* **Task directions**
Your response should be every line of the data, written out exactly.
====
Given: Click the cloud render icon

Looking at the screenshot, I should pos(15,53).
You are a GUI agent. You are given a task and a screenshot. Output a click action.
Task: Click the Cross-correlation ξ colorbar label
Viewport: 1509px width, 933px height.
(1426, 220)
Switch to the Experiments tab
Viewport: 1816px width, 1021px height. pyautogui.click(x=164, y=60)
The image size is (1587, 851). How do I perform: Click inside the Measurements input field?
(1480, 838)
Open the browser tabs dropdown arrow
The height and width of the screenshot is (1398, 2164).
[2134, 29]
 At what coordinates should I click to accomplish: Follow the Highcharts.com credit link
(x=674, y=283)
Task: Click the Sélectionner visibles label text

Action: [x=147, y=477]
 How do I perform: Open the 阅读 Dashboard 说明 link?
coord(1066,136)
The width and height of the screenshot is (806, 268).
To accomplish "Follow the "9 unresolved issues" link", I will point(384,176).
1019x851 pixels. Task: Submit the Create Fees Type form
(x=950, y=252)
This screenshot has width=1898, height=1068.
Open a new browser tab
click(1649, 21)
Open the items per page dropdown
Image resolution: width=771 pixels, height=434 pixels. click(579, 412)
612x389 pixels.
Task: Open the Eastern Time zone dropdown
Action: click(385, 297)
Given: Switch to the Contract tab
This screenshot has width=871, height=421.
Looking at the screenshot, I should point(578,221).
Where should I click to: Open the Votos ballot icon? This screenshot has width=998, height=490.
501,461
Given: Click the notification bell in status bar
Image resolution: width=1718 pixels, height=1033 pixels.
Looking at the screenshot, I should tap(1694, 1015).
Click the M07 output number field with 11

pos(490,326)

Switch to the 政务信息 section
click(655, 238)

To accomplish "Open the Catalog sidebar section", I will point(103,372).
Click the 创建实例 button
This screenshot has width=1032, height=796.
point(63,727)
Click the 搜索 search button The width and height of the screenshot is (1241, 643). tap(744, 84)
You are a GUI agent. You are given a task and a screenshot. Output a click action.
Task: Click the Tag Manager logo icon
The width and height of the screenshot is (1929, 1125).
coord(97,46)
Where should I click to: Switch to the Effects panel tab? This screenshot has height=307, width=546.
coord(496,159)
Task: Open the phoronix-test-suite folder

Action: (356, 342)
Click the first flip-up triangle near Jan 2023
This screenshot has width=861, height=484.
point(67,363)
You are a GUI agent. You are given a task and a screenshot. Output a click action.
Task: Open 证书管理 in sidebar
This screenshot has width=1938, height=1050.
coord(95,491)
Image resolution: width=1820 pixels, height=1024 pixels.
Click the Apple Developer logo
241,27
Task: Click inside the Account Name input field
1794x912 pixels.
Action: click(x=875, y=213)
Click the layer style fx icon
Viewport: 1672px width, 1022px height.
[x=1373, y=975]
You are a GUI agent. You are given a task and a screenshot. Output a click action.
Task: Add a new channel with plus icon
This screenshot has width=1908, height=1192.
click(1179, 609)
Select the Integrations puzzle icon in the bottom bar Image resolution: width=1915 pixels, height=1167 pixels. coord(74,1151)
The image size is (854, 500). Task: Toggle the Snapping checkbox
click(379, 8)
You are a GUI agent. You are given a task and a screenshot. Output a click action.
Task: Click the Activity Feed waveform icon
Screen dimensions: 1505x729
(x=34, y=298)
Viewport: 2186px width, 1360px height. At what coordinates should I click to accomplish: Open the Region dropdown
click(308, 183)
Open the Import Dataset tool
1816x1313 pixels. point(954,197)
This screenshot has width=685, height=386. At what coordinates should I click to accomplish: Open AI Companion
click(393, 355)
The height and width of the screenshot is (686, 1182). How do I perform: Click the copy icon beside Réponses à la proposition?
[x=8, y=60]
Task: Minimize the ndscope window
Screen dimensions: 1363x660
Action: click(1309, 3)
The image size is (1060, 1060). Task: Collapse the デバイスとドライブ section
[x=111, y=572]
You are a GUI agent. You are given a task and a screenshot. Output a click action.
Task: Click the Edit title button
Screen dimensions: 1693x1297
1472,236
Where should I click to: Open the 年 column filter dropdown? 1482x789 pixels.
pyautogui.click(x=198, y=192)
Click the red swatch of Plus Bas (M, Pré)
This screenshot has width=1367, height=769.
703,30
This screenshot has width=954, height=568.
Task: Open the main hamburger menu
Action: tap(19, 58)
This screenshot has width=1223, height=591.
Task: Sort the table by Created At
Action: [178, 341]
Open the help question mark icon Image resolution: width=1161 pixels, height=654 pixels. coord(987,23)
====
* **Written response**
Given: Click the cloud render icon

Looking at the screenshot, I should pos(15,53).
You are a GUI agent. You are given a task and a screenshot. Output a click action.
Task: Click the Cross-correlation ξ colorbar label
Viewport: 1509px width, 933px height.
(1426, 220)
Switch to the Experiments tab
Viewport: 1816px width, 1021px height. pyautogui.click(x=164, y=60)
The image size is (1587, 851). How do I perform: Click inside the Measurements input field?
(1480, 838)
Open the browser tabs dropdown arrow
The height and width of the screenshot is (1398, 2164).
[2134, 29]
 At what coordinates should I click to accomplish: Follow the Highcharts.com credit link
(x=674, y=283)
Task: Click the Sélectionner visibles label text

Action: [x=147, y=477]
 How do I perform: Open the 阅读 Dashboard 说明 link?
coord(1066,136)
The width and height of the screenshot is (806, 268).
To accomplish "Follow the "9 unresolved issues" link", I will point(384,176).
1019x851 pixels. Task: Submit the Create Fees Type form
(x=950, y=252)
This screenshot has width=1898, height=1068.
Open a new browser tab
click(1649, 21)
Open the items per page dropdown
Image resolution: width=771 pixels, height=434 pixels. click(579, 412)
612x389 pixels.
Task: Open the Eastern Time zone dropdown
Action: click(385, 297)
Given: Switch to the Contract tab
This screenshot has width=871, height=421.
Looking at the screenshot, I should point(578,221).
Where should I click to: Open the Votos ballot icon? This screenshot has width=998, height=490.
501,461
Given: Click the notification bell in status bar
Image resolution: width=1718 pixels, height=1033 pixels.
Looking at the screenshot, I should tap(1694, 1015).
Click the M07 output number field with 11

pos(490,326)

Switch to the 政务信息 section
click(655, 238)

To accomplish "Open the Catalog sidebar section", I will point(103,372).
Click the 创建实例 button
This screenshot has width=1032, height=796.
point(63,727)
Click the 搜索 search button The width and height of the screenshot is (1241, 643). tap(744, 84)
You are a GUI agent. You are given a task and a screenshot. Output a click action.
Task: Click the Tag Manager logo icon
The width and height of the screenshot is (1929, 1125).
coord(97,46)
Where should I click to: Switch to the Effects panel tab? This screenshot has height=307, width=546.
coord(496,159)
Task: Open the phoronix-test-suite folder

Action: (356, 342)
Click the first flip-up triangle near Jan 2023
This screenshot has width=861, height=484.
point(67,363)
You are a GUI agent. You are given a task and a screenshot. Output a click action.
Task: Open 证书管理 in sidebar
This screenshot has width=1938, height=1050.
coord(95,491)
Image resolution: width=1820 pixels, height=1024 pixels.
Click the Apple Developer logo
241,27
Task: Click inside the Account Name input field
1794x912 pixels.
Action: click(x=875, y=213)
Click the layer style fx icon
Viewport: 1672px width, 1022px height.
[x=1373, y=975]
You are a GUI agent. You are given a task and a screenshot. Output a click action.
Task: Add a new channel with plus icon
This screenshot has width=1908, height=1192.
click(1179, 609)
Select the Integrations puzzle icon in the bottom bar Image resolution: width=1915 pixels, height=1167 pixels. coord(74,1151)
The image size is (854, 500). Task: Toggle the Snapping checkbox
click(379, 8)
You are a GUI agent. You are given a task and a screenshot. Output a click action.
Task: Click the Activity Feed waveform icon
Screen dimensions: 1505x729
(x=34, y=298)
Viewport: 2186px width, 1360px height. At what coordinates should I click to accomplish: Open the Region dropdown
click(308, 183)
Open the Import Dataset tool
1816x1313 pixels. point(954,197)
This screenshot has width=685, height=386. At what coordinates should I click to accomplish: Open AI Companion
click(393, 355)
The height and width of the screenshot is (686, 1182). How do I perform: Click the copy icon beside Réponses à la proposition?
[x=8, y=60]
Task: Minimize the ndscope window
Screen dimensions: 1363x660
Action: click(1309, 3)
The image size is (1060, 1060). Task: Collapse the デバイスとドライブ section
[x=111, y=572]
You are a GUI agent. You are given a task and a screenshot. Output a click action.
Task: Click the Edit title button
Screen dimensions: 1693x1297
1472,236
Where should I click to: Open the 年 column filter dropdown? 1482x789 pixels.
pyautogui.click(x=198, y=192)
Click the red swatch of Plus Bas (M, Pré)
This screenshot has width=1367, height=769.
703,30
This screenshot has width=954, height=568.
Task: Open the main hamburger menu
Action: tap(19, 58)
This screenshot has width=1223, height=591.
Task: Sort the table by Created At
Action: [178, 341]
Open the help question mark icon Image resolution: width=1161 pixels, height=654 pixels. coord(987,23)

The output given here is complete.